帰宅して紀子は兄・康一に謙吉との結婚意思を伝えると、康一は周吉夫婦を居間に呼び、家族会議となった。家族が「歳が離れている、子供がいる」と反対したが、紀子は「おばさんに言われて、自然にその気になった。後悔はない!」と答えた。

紀子はアヤに会って「近くにいて分からなかったの!気が休まるから」と話すと「好きだったのよ」とこの結婚に大賛成だった。ふたりが秋田弁でやりとりして笑わせてくれます。しかし家族はまだ紀子の言い分に納得していなかった。

紀子は義姉の史子を茅ケ崎の海辺に誘い、家族が心配することについて「40歳でぶらぶらしている男性は嫌いで信用できない!」、これは耳が痛い人がいるでしょう(笑)、「自分は子供が好きだ!貧乏も気にならない」と自分の気持ちをしっかり伝えた。そのあと打ち寄せる波の砂浜をふたりで歩いた。

紀子は挨拶に専務を訪ねると、「東京を見ていきなさい!」と快く送り出してくれた。

紀子は謙吉に嫁ぎ、これを契機に康一は開業を決意した。周吉夫妻も大和の家へ引きあげて行った。

感想

紀子は戦場で亡くなった兄・省二の友・謙吉を結婚相手に選んだ!理由は「心から安心できる」だった。

この作品では兄のふたりの子供が出てきて、いたずらっ子ですが、とても仲良しでよく遊ぶ。
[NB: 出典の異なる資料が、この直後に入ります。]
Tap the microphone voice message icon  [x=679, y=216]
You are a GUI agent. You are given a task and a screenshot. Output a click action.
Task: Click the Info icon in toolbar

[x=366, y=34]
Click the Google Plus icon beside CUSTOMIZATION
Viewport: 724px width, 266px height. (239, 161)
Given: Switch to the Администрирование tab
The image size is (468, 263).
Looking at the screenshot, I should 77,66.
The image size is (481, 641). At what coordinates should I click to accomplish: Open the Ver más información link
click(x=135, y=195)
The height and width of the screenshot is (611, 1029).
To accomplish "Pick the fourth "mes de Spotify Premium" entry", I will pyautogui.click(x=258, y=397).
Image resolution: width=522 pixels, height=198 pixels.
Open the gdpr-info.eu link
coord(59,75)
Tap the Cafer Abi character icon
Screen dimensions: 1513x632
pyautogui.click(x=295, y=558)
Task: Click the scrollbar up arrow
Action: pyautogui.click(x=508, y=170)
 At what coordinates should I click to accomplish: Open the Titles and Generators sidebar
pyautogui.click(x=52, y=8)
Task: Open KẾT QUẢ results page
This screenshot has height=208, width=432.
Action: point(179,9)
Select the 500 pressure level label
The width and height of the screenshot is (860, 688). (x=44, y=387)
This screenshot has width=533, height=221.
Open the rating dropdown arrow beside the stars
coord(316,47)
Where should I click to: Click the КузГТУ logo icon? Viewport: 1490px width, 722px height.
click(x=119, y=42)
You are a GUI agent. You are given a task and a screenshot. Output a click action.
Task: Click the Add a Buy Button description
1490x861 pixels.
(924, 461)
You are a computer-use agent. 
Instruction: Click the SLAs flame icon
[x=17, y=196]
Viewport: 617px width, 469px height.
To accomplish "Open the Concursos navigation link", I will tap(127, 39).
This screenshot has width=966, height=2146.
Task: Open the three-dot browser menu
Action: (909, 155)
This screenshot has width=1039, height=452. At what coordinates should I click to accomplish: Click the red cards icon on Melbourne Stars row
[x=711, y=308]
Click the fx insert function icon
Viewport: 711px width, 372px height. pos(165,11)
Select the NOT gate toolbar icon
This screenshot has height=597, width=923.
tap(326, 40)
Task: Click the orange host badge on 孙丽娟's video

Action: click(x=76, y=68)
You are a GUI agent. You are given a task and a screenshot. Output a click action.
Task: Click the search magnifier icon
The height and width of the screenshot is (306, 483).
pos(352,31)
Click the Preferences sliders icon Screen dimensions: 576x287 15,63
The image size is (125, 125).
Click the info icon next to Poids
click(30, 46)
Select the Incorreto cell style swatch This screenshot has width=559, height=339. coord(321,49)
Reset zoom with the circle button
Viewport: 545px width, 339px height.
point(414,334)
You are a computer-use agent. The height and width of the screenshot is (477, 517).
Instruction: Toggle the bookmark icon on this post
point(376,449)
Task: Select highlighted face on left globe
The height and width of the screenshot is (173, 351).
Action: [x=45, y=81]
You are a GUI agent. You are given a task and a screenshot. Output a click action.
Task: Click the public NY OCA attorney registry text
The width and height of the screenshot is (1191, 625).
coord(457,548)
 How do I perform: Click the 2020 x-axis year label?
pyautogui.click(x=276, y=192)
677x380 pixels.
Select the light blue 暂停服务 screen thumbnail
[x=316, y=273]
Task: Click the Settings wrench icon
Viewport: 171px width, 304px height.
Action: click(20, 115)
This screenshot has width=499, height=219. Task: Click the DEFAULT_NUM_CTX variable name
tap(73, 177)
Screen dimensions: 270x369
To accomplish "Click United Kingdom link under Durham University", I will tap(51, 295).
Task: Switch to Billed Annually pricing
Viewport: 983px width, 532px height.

ふたりの子の姿が紀子と戦場で亡くなった次男・省二の幼いころの姿に重なります。ふたりは露坐の大仏前で、正一とその友・謙吉と一緒に遊び、慣れ親しんでいたでしょう。省二が戦場で亡くなってもその関係は続き、転勤で謙吉を失うとわかった時、自分が「ず~と謙吉が好きだった!」と気付いた。省二の戦死がこういう形で報われることに泣けます!小津監督作品にはどこかに戦争の傷が残っていて、これを癒すように描かれる。

 この作品の中で、ふたりの子供の関係がしっかり描かれるのはここに繋がっていたんですね!回想シーンが全くない”ですが、こうして映画の裏側を読むのが楽しい!

女性が、こうして自分の意思で人生を選択するのも、当時としては新しい生き方だったと思います。

紀子が嫁に行くと、康一が家で開業すると言い出す。そこで周吉夫婦は「若いものの邪魔してはならない!自分たちの幸せを探そう」と兄・茂吉が勧める故郷・大和へと帰っていった。大家族が崩壊して、新しい家族が生まれていく。しげの寂しげな顔が目に残りますが、新しい老後の生き方を示したものだった!

家族の愛情表現を、説明はなく、短いセリフで、繊細に描かれていました。紀子の兄嫁への気遣い!夜中、子供に見られないようにふたりでケーキを食べるシーン。紀子がひとりで食事するシーンなど今の人にうまく伝わりましたかね!(笑)

ドラマの中で、礼儀作法と節電シーンがきちんと入っており、当時のつつましい日本人の生活がしっかり描かれていました。

小津監督作品特有のエピソードの合間に差し込まれる風景映像とぶれないカメラワーク紀子が秋田に行く前に見た東京のビル群。ここには戦争の傷跡はもうなかった。

茅ケ崎のうねる様な砂丘。紀子が本心を兄嫁の史子に伝え、海辺に出るシーン。初めてクレーンを使って撮ったそうですが、とても印象的なシーンだった。